Goal of the exercise » Pick up the news text about Kent Police replacing school liaison officers with PCSOs right after its final sentence and keep writing.

Quoted passage »
-- Opening Marker --

In the latest in a series of cutbacks, the dozen officers - introduced after the murder of head teacher Philip Lawrence in 1995 - are to go.
Tasked with helping schools deal with unruly pupils, they are to be replaced by PCSOs, who have fewer powers.
The Kent Police Federation - which represents rank-and-file officers - said it is the "reality of cuts to police budgets".
Chairman Ian Pointon said: "Whilst I appreciate the concern and disappointment, difficult operational decisions have to be made.
"We have already seen £50million cut from the budget with a cut of £20million to come."
He added: "We have lost 500 police officers and 700 police staff. The next round of cuts will see a further 100 police officers, 25 PCSOs and 190 staff posts disappear.
"That's the reality of what a £20million budget cut means for Kent Police.
"We have always maintained there would be consequences to the cuts. We've seen police station front counters closed; officers no longer attending every crime and now the withdrawal of these roles."
Kent Police Ch Supt Neil Jerome said: "Kent Police is making some changes to how it is structured with the emphasis being on local policing, which will continue to be at the heart of the Kent Police model.
"Under the model, a decision has been made to have PCSOs take over the responsibilities of school liaison officers, with those duties forming part of each PCSO's core role.
"PCSOs will be acting as a known contact, working closely with the schools on their patch to provide consistent support. They will be also have access to additional expert support from Kent Police headquarters."

-- Closing Marker --

Source information »
-- Opening Marker --

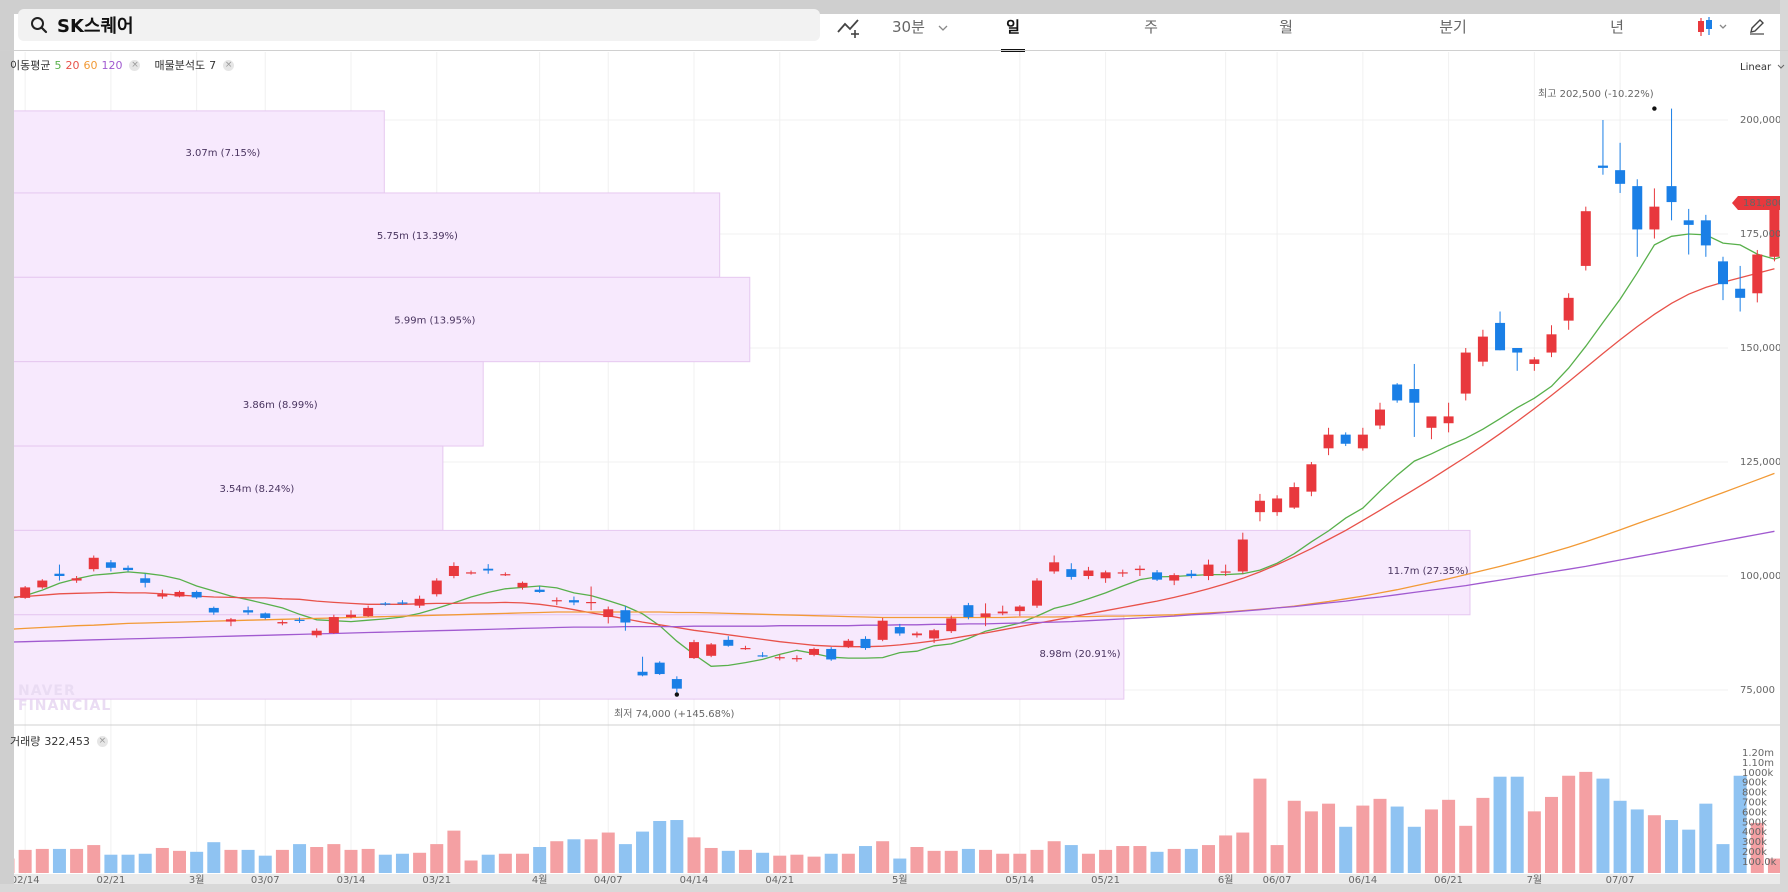 The width and height of the screenshot is (1788, 892). What do you see at coordinates (1754, 822) in the screenshot?
I see `volume-tick-label: 500k` at bounding box center [1754, 822].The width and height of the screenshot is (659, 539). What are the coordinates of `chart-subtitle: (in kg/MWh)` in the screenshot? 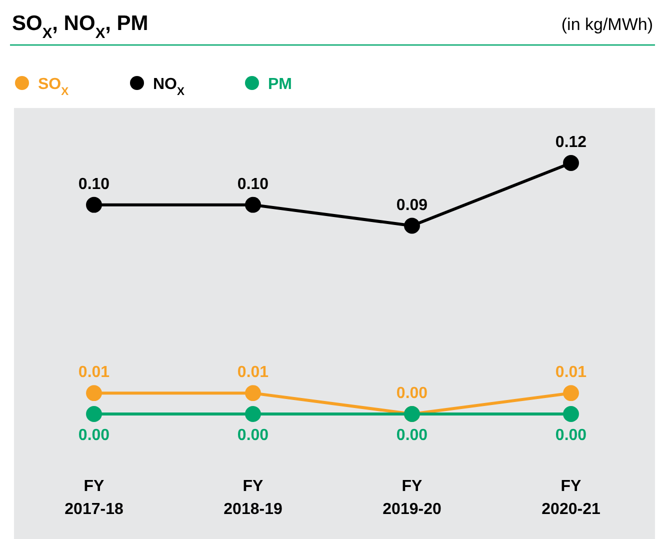 It's located at (607, 24).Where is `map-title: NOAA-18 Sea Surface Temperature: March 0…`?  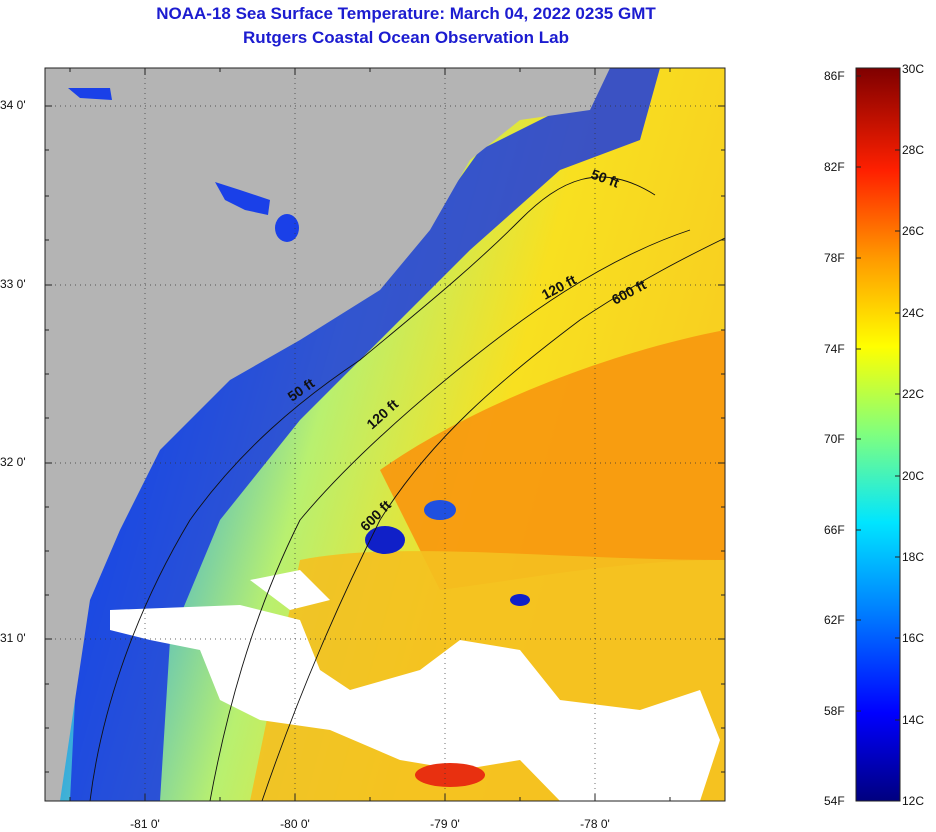
map-title: NOAA-18 Sea Surface Temperature: March 0… is located at coordinates (406, 14).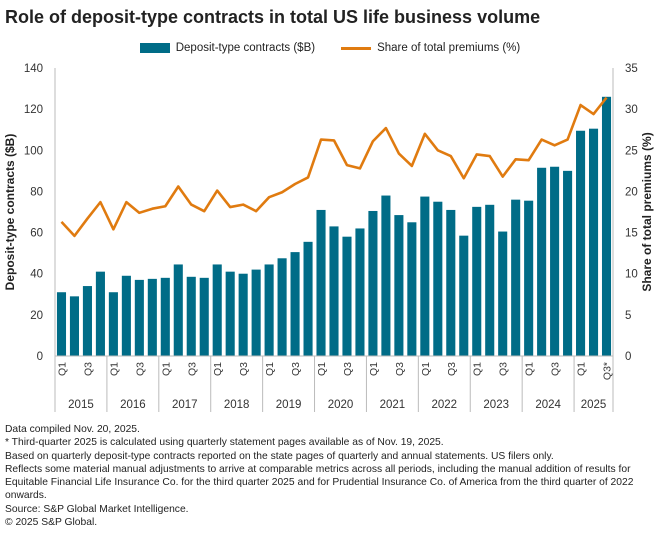  I want to click on legend-label-line: Share of total premiums (%), so click(449, 48).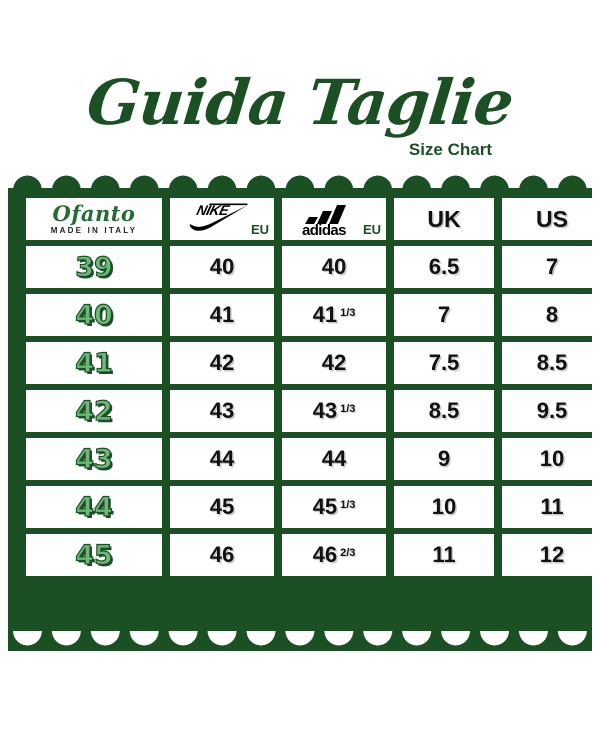  What do you see at coordinates (94, 230) in the screenshot?
I see `ofanto-tagline: MADE IN ITALY` at bounding box center [94, 230].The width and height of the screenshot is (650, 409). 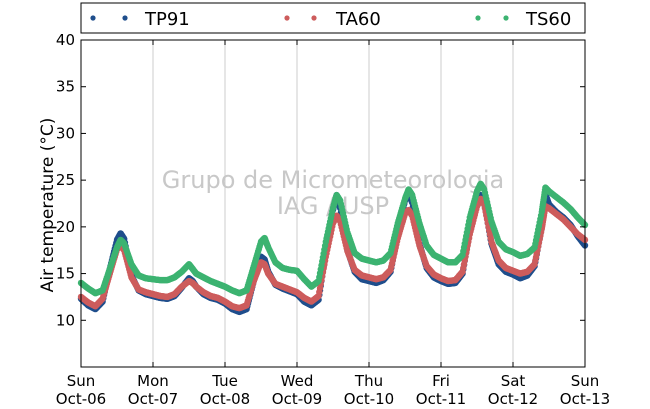 What do you see at coordinates (225, 399) in the screenshot?
I see `x-tick-label: Oct-08` at bounding box center [225, 399].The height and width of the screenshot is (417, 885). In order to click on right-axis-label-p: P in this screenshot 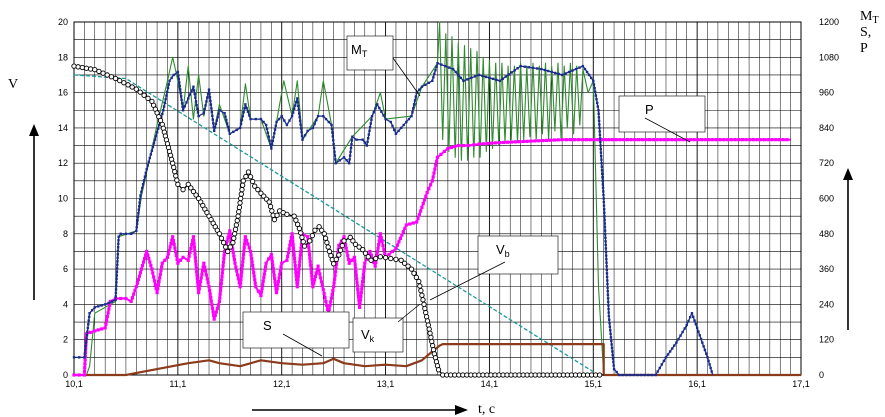, I will do `click(864, 48)`.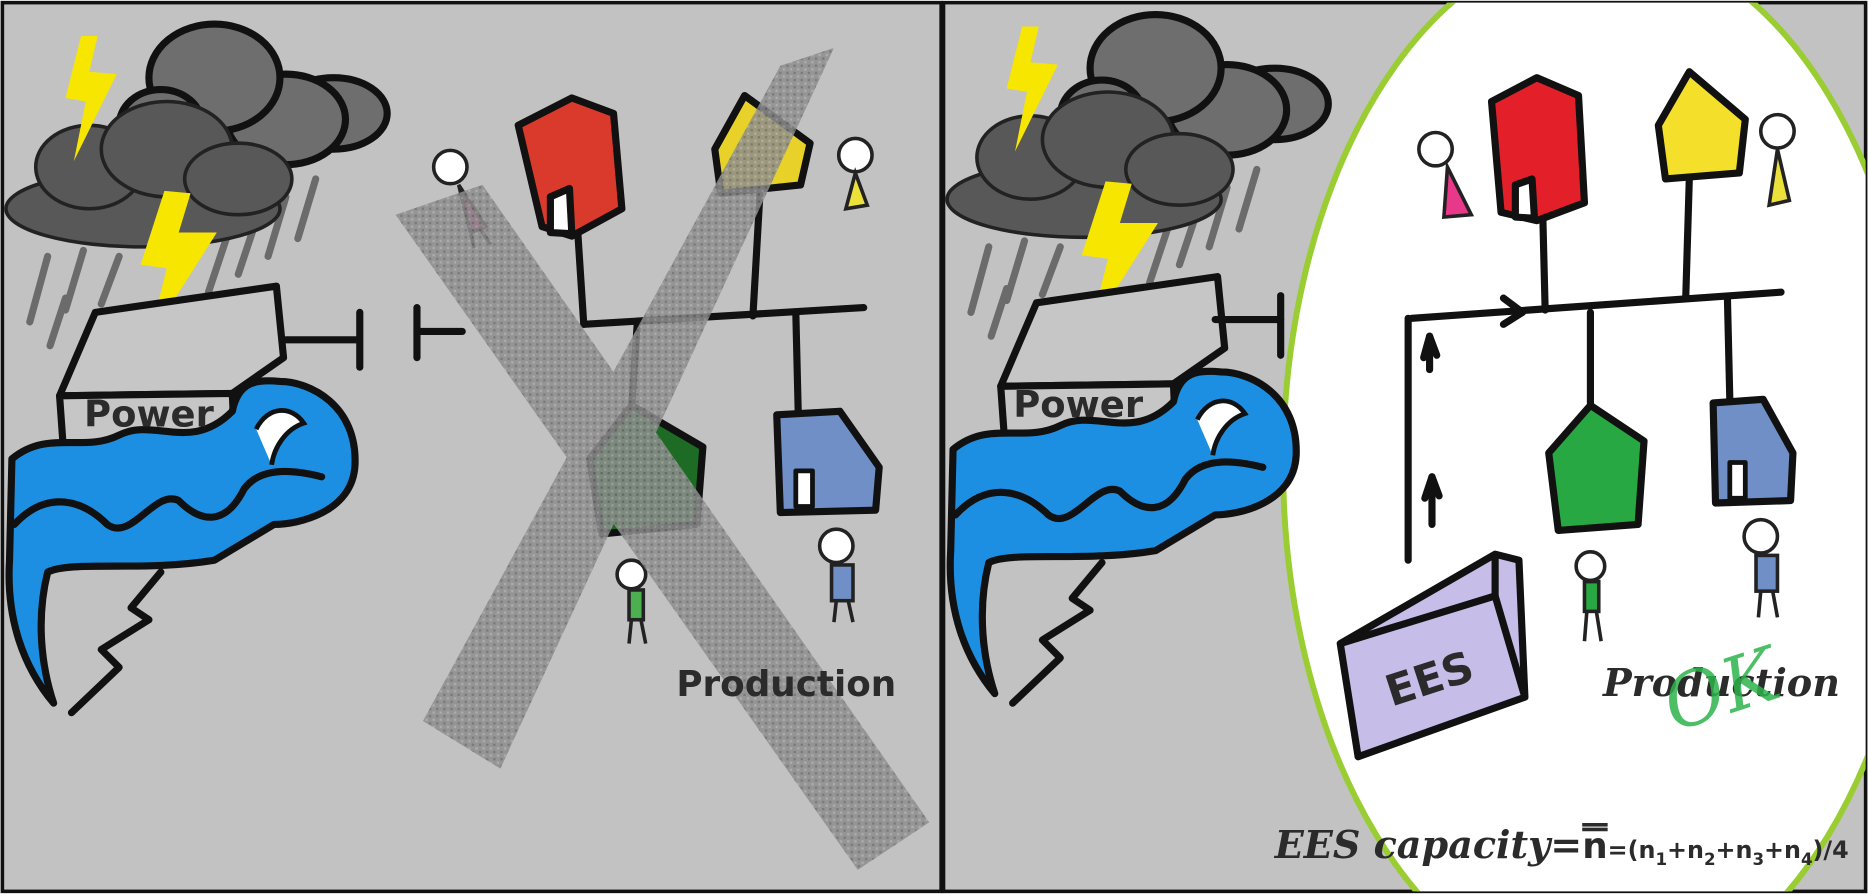 The width and height of the screenshot is (1868, 894). Describe the element at coordinates (374, 338) in the screenshot. I see `broken-link` at that location.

-- Closing Marker --

Answer to this task »
He added: "School liaison officers were first introduced following the murder of head teacher Philip Lawrence in 1995. However, the situation has changed considerably since then.
"Changes to the Education Act now mean that schools have extra powers to deal with incidents, and when the role of Liaison Officers was introduced we didn't have neighbourhood policing, which we do now.
"There are around 730 schools in Kent, and the force currently has only 12 liaison officers, who will be given new roles in local policing when these changes are implemented later in the year. There are more than 300 PCSOs working closely within each community across Kent and they will provide regular engagement with schools and pupils.
"By strengthening local policing, Kent Police will be able to provide support where and when it is needed and embed that support more widely so that all schools have a relationship with their local officer."